Exercise prompt.
In the records below, find the line with "Screen dimensions: 600x378" and the line with "Click the refresh rate dropdown chevron arrow"; return exactly those lines and every line between them.

Extracted material.
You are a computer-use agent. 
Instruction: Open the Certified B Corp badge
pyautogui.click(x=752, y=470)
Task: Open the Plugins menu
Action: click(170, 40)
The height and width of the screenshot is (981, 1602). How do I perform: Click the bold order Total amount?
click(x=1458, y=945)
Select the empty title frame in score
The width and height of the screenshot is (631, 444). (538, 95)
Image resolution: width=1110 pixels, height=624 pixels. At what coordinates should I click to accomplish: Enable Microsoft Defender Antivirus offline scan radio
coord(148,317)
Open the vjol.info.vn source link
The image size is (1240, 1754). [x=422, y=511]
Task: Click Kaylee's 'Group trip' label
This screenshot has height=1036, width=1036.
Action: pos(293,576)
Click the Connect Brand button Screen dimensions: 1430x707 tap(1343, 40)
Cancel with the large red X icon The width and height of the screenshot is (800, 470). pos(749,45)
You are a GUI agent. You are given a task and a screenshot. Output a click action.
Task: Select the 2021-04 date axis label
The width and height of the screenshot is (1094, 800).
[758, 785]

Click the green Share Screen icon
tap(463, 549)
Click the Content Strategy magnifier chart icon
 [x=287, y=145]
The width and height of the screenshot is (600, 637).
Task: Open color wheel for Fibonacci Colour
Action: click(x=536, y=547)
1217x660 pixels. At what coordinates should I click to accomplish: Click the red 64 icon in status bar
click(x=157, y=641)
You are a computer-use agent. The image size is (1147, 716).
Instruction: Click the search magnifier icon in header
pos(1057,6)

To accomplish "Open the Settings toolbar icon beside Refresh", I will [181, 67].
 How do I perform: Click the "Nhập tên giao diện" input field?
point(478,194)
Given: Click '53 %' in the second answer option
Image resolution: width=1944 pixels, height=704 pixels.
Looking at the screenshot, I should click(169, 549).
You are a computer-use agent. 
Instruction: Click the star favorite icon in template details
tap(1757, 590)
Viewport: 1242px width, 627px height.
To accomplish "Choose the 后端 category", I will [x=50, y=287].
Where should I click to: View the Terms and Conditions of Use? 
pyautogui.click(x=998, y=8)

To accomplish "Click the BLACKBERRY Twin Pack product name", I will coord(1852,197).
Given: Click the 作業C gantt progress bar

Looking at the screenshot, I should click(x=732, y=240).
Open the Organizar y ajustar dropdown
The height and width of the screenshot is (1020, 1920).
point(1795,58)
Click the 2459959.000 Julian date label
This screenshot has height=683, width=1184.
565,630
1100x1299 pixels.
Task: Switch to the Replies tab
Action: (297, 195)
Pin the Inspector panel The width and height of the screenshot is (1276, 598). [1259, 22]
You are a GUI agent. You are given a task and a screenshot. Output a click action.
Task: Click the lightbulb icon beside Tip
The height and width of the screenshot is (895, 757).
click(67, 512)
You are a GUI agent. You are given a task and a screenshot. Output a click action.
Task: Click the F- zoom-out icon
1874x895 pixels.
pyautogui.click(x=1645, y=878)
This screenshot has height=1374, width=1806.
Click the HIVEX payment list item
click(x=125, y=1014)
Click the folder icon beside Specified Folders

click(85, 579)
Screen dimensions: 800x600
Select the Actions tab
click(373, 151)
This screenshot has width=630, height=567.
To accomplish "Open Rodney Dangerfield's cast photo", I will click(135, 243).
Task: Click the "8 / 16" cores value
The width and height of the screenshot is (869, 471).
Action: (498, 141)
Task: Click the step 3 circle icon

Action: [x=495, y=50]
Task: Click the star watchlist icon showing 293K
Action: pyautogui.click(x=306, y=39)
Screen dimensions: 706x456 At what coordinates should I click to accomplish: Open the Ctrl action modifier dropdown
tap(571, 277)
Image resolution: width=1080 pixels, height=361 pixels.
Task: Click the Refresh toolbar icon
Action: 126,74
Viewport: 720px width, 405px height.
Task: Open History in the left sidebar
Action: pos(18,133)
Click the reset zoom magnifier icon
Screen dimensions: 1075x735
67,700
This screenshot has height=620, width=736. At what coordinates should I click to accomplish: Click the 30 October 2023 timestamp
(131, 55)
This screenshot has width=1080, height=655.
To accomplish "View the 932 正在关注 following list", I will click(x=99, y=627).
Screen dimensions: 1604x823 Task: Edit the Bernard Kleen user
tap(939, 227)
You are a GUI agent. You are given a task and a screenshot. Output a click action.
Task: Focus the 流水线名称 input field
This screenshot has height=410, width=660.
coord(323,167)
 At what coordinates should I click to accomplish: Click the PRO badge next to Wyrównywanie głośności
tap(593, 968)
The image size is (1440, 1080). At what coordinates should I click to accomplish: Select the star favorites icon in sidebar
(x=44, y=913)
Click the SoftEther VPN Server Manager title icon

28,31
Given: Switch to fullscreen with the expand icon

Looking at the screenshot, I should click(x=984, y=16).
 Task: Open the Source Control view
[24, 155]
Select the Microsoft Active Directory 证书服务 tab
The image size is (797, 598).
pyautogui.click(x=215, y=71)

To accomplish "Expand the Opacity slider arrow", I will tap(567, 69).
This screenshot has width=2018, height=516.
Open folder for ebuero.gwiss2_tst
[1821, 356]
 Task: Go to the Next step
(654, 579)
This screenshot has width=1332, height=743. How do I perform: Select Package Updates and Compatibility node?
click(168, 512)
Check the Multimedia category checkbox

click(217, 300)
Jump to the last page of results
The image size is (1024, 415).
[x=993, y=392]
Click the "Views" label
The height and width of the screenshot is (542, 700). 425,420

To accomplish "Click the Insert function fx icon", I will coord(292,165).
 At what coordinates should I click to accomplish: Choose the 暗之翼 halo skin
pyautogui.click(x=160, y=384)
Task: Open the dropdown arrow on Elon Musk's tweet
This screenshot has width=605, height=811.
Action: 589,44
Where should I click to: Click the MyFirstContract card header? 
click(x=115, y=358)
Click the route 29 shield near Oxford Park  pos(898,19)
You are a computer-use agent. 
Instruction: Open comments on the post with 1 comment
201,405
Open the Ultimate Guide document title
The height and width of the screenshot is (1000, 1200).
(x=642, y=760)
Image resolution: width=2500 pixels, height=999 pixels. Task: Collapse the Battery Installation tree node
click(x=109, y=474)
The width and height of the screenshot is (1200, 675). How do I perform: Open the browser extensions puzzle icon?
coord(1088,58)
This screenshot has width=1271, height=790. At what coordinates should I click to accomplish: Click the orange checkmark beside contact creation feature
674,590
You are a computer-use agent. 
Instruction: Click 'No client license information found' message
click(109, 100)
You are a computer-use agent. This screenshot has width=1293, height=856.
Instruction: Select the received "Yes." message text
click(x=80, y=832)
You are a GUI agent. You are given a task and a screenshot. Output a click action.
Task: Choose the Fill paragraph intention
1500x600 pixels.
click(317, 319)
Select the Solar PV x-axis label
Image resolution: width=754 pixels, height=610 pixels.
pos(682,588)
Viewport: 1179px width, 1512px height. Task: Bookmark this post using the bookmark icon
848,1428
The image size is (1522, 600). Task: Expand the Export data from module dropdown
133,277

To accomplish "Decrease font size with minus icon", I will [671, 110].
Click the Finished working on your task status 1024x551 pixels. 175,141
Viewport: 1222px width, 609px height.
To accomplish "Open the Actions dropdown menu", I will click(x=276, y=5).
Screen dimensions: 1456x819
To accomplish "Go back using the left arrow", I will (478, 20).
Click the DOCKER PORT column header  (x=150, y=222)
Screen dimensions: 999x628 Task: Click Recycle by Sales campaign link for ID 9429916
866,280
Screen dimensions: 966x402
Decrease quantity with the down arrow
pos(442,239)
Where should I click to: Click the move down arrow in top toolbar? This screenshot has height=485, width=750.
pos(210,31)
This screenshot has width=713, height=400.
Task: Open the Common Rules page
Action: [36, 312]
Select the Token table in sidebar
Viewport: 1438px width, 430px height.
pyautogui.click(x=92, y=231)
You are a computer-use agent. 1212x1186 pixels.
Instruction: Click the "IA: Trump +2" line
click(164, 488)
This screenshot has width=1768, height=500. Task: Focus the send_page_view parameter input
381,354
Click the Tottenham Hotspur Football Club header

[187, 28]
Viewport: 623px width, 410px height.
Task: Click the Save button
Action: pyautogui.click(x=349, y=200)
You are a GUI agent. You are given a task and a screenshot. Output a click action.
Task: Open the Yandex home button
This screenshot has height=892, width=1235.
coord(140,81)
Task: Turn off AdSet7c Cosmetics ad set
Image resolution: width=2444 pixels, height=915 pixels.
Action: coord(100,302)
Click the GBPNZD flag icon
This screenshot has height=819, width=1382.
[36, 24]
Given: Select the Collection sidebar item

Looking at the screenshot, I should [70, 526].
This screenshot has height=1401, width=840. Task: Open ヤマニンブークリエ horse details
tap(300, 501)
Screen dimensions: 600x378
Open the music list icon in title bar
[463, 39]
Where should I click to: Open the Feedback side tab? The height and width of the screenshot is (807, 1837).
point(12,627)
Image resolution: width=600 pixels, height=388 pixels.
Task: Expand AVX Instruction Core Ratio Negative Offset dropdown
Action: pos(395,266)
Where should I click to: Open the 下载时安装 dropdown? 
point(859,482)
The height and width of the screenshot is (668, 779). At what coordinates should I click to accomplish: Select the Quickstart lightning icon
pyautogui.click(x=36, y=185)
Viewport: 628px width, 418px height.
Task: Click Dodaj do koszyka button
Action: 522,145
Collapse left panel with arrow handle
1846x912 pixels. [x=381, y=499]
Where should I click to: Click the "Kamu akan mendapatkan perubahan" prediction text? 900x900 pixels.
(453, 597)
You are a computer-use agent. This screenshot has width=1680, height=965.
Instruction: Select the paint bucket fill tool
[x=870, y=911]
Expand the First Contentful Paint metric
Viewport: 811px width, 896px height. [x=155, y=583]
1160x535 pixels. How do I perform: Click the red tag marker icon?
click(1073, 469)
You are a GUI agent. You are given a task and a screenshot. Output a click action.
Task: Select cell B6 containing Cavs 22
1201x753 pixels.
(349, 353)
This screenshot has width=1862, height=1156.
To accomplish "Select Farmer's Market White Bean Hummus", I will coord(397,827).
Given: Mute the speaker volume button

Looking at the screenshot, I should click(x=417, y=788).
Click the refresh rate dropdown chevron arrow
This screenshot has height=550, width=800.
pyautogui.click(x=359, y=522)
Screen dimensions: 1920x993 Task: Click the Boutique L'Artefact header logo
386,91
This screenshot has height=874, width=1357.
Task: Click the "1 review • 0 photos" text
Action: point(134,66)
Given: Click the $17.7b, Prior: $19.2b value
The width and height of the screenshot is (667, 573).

Answer space.
Screen dimensions: 600x378
Open the music list icon in title bar
[463, 39]
Where should I click to: Open the Feedback side tab? The height and width of the screenshot is (807, 1837).
point(12,627)
Image resolution: width=600 pixels, height=388 pixels.
Task: Expand AVX Instruction Core Ratio Negative Offset dropdown
Action: pos(395,266)
Where should I click to: Open the 下载时安装 dropdown? 
point(859,482)
The height and width of the screenshot is (668, 779). At what coordinates should I click to accomplish: Select the Quickstart lightning icon
pyautogui.click(x=36, y=185)
Viewport: 628px width, 418px height.
Task: Click Dodaj do koszyka button
Action: 522,145
Collapse left panel with arrow handle
1846x912 pixels. [x=381, y=499]
Where should I click to: Click the "Kamu akan mendapatkan perubahan" prediction text? 900x900 pixels.
(453, 597)
You are a computer-use agent. This screenshot has width=1680, height=965.
Instruction: Select the paint bucket fill tool
[x=870, y=911]
Expand the First Contentful Paint metric
Viewport: 811px width, 896px height. [x=155, y=583]
1160x535 pixels. How do I perform: Click the red tag marker icon?
click(1073, 469)
You are a GUI agent. You are given a task and a screenshot. Output a click action.
Task: Select cell B6 containing Cavs 22
1201x753 pixels.
(349, 353)
This screenshot has width=1862, height=1156.
To accomplish "Select Farmer's Market White Bean Hummus", I will coord(397,827).
Given: Mute the speaker volume button

Looking at the screenshot, I should click(x=417, y=788).
Click the refresh rate dropdown chevron arrow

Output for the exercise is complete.